[Scons-dev] Subst API...
Gary Oberbrunner
garyo at oberbrunner.com
Mon Oct 1 17:23:33 EDT 2012
On Mon, Oct 1, 2012 at 5:10 PM, Kenny, Jason L <jason.l.kenny at intel.com> wrote:
> No they don't pass,
>
> Sort of why I was asking as I having difficulty understanding what is going on ( so I not sure what broke). There seems to be some odd logic here in that we do a test like:
>
> If prefix[:-1] == " ":
> result.append(prefix[:-1])
>
> I ask myself so why do we do with "foo " ( ie two spaces)
I'm not sure what you're asking above, and your cut & paste is a
little off. The intent is, if the prefix ends with a space, add the
prefix (without the space) to the result list as a separate element.
That supports linkers that instead of -lfoo might need -l foo as two
args. (Note that without this, it would end up getting quoted by the
quoting logic as "-l foo").
> I guess I need to study this better.
>
> Then there is the case of node pass through.. which makes me wonder why this is here as we don't add anything, which seems to be the point of having this called. More so I would wonder why it is for file nodes, not any other type of node. Ie value and directory nodes would be turned in to a string, while a file node would continue and be turned in to the string but the calling subst() call. This seems a little special cased.

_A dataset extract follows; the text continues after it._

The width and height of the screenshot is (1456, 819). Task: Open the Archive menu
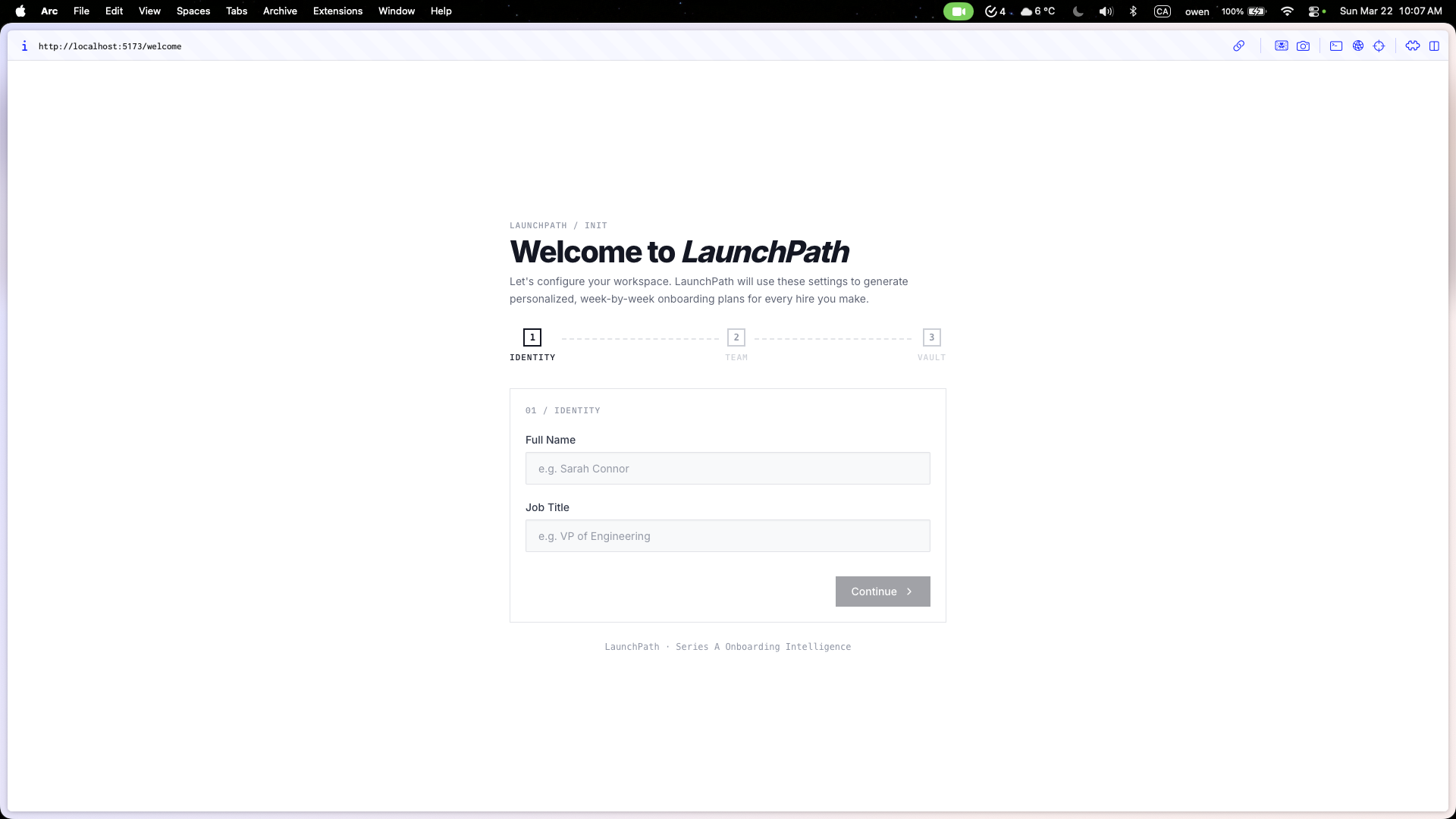(280, 11)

If you think about LIBS, you mostly want the pre/suffixes added (-lfoo
for instance). But passing through File nodes allows you to specify a
particular version of a lib (as well as static vs. shared) by passing
a Node representing the file. I don't think there's a use case for
Value nodes, so who knows what the right thing is. Directory nodes
are interesting; one could argue they should be passed through as
well, for the same kinds of reasons. I just don't think this code
gets called on Directory nodes much.